▸ Exercise aim
Apart from the pictures, everything in the lines below must be printed exactly.

────

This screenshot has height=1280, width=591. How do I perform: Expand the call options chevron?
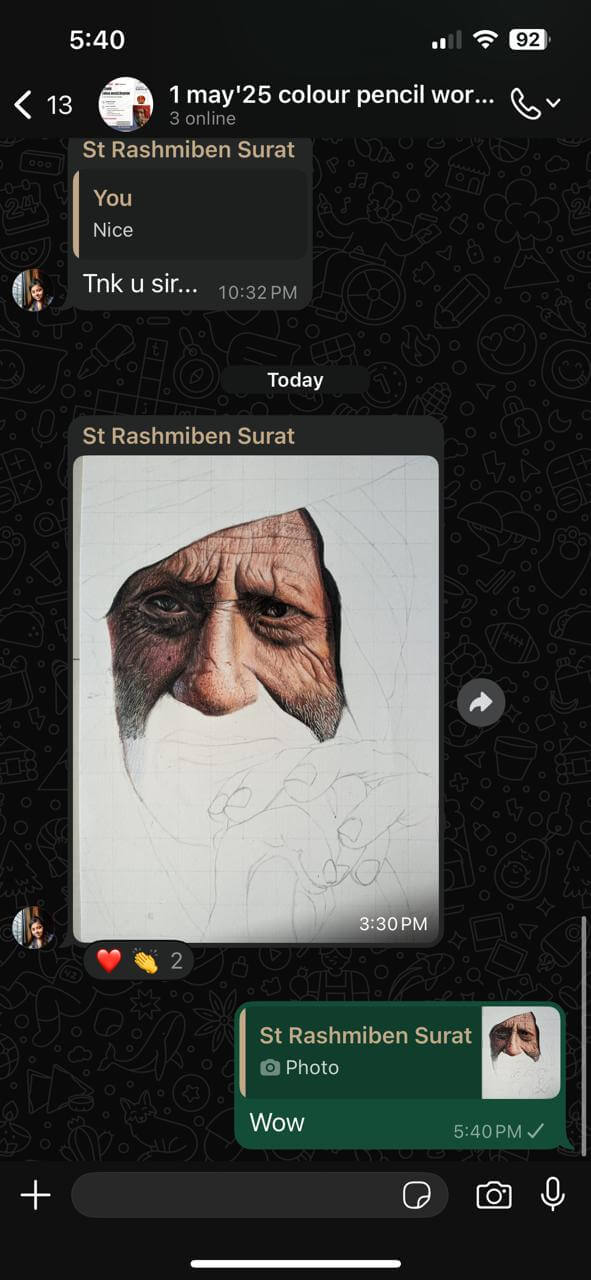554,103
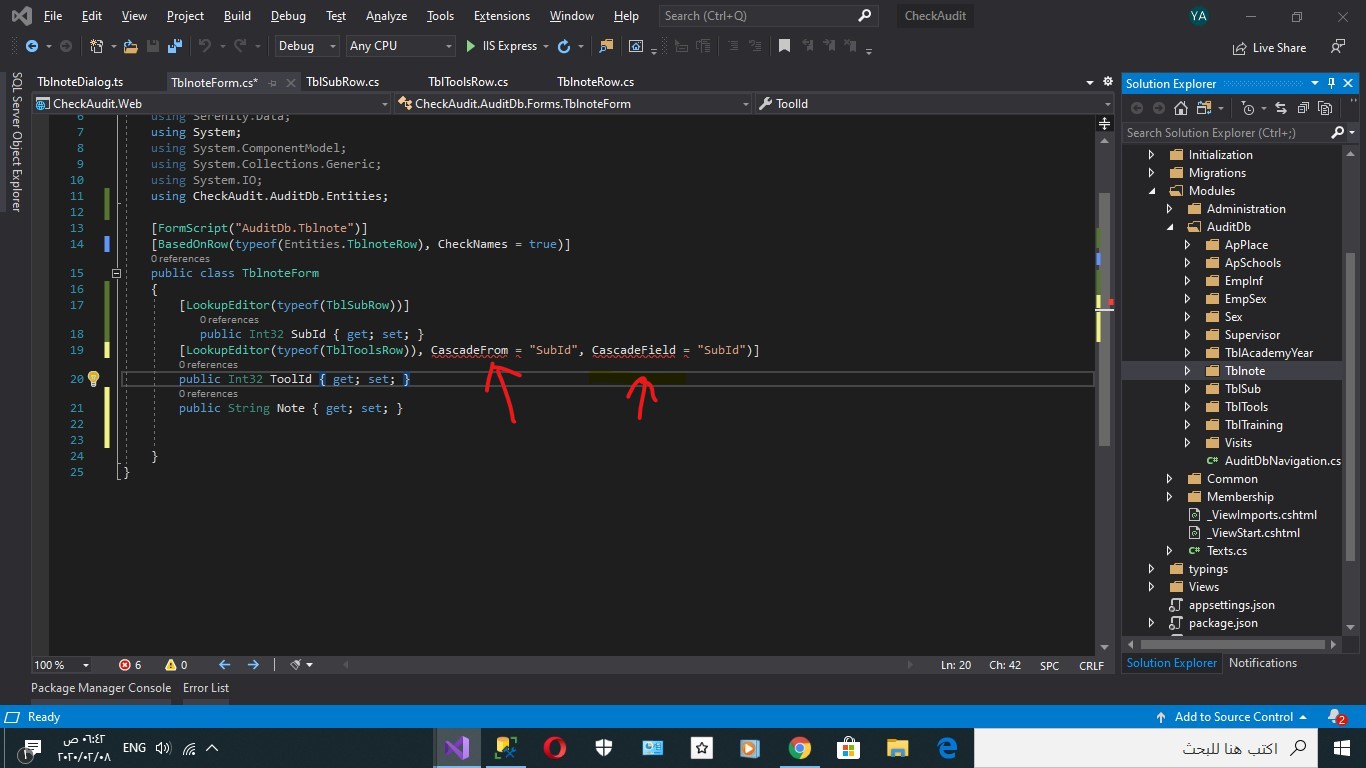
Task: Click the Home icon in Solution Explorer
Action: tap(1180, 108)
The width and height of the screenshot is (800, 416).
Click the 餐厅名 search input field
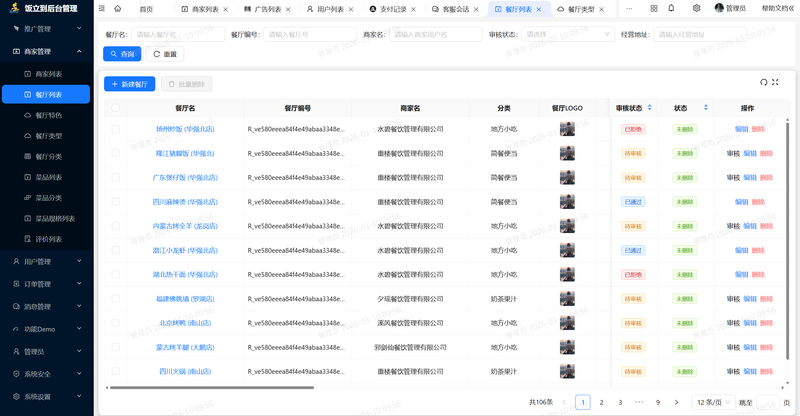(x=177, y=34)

────

▸ Exercise answer
This screenshot has height=1280, width=591. How do I perform: Expand the call options chevron?
554,103
Task: Click the Home icon in Solution Explorer
Action: tap(1180, 108)
The width and height of the screenshot is (800, 416).
Click the 餐厅名 search input field
(x=177, y=34)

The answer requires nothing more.